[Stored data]

....

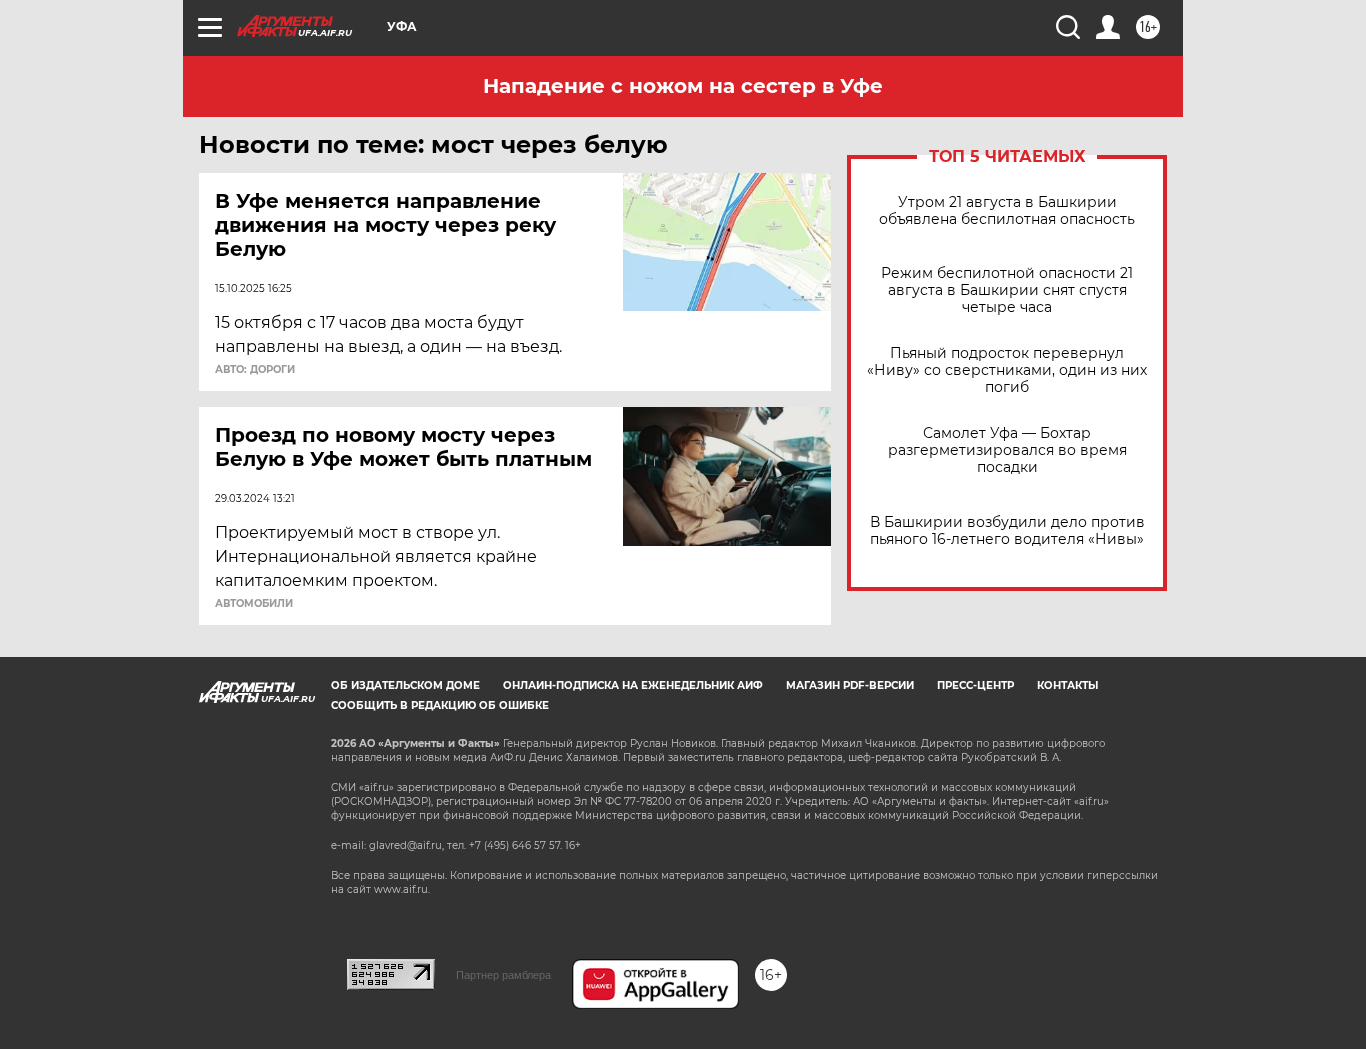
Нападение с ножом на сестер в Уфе (683, 86)
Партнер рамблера (503, 975)
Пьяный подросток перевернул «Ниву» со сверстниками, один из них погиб (1007, 370)
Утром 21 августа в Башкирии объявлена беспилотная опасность (1007, 211)
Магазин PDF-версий (850, 685)
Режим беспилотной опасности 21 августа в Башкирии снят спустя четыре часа (1007, 290)
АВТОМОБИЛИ (254, 604)
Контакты (1067, 685)
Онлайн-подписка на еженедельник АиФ (633, 685)
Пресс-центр (975, 685)
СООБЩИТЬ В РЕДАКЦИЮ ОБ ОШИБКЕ (440, 705)
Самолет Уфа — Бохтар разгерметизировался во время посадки (1007, 450)
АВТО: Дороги (255, 370)
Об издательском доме (405, 685)
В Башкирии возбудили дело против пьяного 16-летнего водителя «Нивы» (1007, 531)
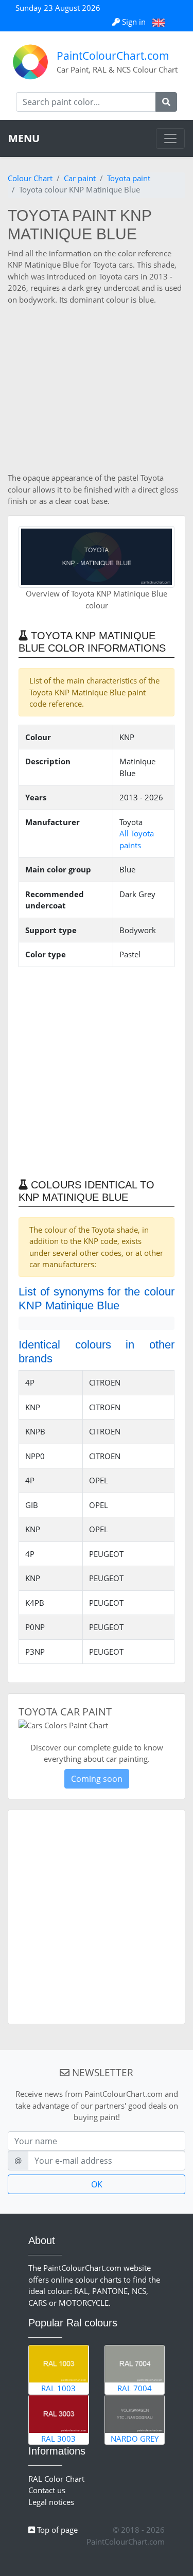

....

Directions: Copy the lines from the entries above in which the word "августа" appears.

Written response:
Утром 21 августа в Башкирии объявлена беспилотная опасность (1007, 211)
Режим беспилотной опасности 21 августа в Башкирии снят спустя четыре часа (1007, 290)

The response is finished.